Authors: The Palaeoverse Development Team
Last updated: 2024-10-17
Introduction
rmacrostrat
is an R package that allows users to easily
retrieve geologic data from the Macrostrat database and facilitates
analyses of these data within the R environment. This vignette (or
tutorial, if you prefer) is provided to guide you through the
installation process and some of the functionality available within
rmacrostrat
. Specifically, we will focus on making a
geographic map of a specific geologic formation, a commonly required
(and very important) figure for a variety of purposes across the
geosciences.
Installation
The rmacrostrat
package can be installed via CRAN, or
its dedicated GitHub repository
if the development version is preferred. To install via CRAN, simply
use:
install.packages("rmacrostrat")
To install the development version, first install the
devtools
package, and then use install_github
to install rmacrostrat
directly from GitHub.
install.packages("devtools")
devtools::install_github("palaeoverse/rmacrostrat")

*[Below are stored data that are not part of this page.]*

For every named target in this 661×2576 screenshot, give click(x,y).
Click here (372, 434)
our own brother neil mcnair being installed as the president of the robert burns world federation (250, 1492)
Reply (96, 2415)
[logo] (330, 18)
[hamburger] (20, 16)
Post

You can now load rmacrostrat
using the standard
library
function:
Before we get into the good stuff, the development team has a
small request. If you use rmacrostrat
in your
research, please cite the associated publication. This will help us to
continue our work in supporting you to do yours. You can access the
appropriate citation via:
citation("rmacrostrat")
## To cite rmacrostrat in publications, use the following citation:
##
## Jones, L.A., Dean, C.D., Gearty, W., and Allen, B.J. 2024. rmacrostrat: An R package for accessing and retrieving data from
## the Macrostrat geological database. Geosphere doi: 10.1130/GES02815.1
##
## A BibTeX entry for LaTeX users is
##
## @Article{,
## title = {rmacrostrat: An R Package for fetching geologic data from the Macrostrat database.},
## author = {Lewis A. Jones and Christopher D. Dean and William Gearty and Bethany J. Allen},
## year = {2024},
## journal = {Geosphere},
## doi = {10.1130/GES02815.1},
## }
Context
The Hell Creek is a geologic formation from the late Cretaceous and
early Paleogene of North America, which is found cropping out across
Montana and North and South Dakota, in the United States. It consists of
both freshwater and brackish clays, mudstones, and sandstones, deposited
by a fluvial system on the shoreline of the Western Interior Seaway. The
Hell Creek is famous for its preservation of an extensive array of both
terrestrial and marginal marine fossils from just prior to the K/Pg mass
extinction (66 million years ago), including widely recognizable
dinosaurs such as Edmontosaurus, Triceratops and
Tyrannosaurus rex. In this vignette, we will show you how to
use rmacrostrat
to find the outcrop of the Hell Creek
Formation, and use this to create a map which could be used in a
potential publication. Whilst we have chosen a specific formation, this
approach could be applied to any number of geologic units of interest.
So, let’s dive in!
Fetching
First, we want to find the strat_name_id
s that are
associated with the Hell Creek. These IDs are linked to unique
stratigraphic names given to one or more geologic units, such as
Macrostrat units or map units, in the Macrostrat database. We can search
for the relevant IDs by using some of the def_*
functions.
These functions provide information about the data stored in the
database. Let’s have a look at the information associated with the name
Hell Creek, using def_strat_names()
:
# Search stratigraphic names for Hell Creek
def_strat_names(strat_name = "hell creek")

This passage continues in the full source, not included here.